▸ **Data shown**

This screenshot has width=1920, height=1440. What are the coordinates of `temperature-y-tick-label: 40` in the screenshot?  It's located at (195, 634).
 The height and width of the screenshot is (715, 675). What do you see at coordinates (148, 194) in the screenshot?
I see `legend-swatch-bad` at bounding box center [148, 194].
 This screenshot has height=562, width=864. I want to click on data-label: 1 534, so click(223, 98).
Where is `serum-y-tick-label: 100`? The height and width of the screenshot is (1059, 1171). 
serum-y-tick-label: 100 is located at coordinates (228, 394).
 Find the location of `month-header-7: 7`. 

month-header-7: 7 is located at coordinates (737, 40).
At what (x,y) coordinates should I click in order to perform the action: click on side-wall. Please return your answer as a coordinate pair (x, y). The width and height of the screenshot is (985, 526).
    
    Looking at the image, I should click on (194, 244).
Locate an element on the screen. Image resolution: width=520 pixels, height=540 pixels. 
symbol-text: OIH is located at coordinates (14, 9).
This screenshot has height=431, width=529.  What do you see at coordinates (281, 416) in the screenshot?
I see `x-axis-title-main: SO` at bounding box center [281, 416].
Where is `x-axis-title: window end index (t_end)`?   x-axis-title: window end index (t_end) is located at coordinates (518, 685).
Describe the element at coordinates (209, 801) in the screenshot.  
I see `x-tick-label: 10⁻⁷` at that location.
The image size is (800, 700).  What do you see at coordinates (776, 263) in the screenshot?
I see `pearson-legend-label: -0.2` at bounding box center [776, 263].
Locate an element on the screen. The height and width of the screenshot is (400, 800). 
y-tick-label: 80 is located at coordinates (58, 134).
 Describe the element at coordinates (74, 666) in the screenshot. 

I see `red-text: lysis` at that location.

▸ **Required action**
Rewrite the listing lines from the one holding "This screenshot has height=431, width=529." through the one holding "y-tick-label: 80 is", inclusive, with "image size" changed to "screenshot dimensions" and nothing else altered. Return only those lines.

▸ **Expected answer**
This screenshot has height=431, width=529.  What do you see at coordinates (281, 416) in the screenshot?
I see `x-axis-title-main: SO` at bounding box center [281, 416].
Where is `x-axis-title: window end index (t_end)`?   x-axis-title: window end index (t_end) is located at coordinates (518, 685).
Describe the element at coordinates (209, 801) in the screenshot.  
I see `x-tick-label: 10⁻⁷` at that location.
The screenshot dimensions is (800, 700).  What do you see at coordinates (776, 263) in the screenshot?
I see `pearson-legend-label: -0.2` at bounding box center [776, 263].
Locate an element on the screen. The height and width of the screenshot is (400, 800). 
y-tick-label: 80 is located at coordinates (58, 134).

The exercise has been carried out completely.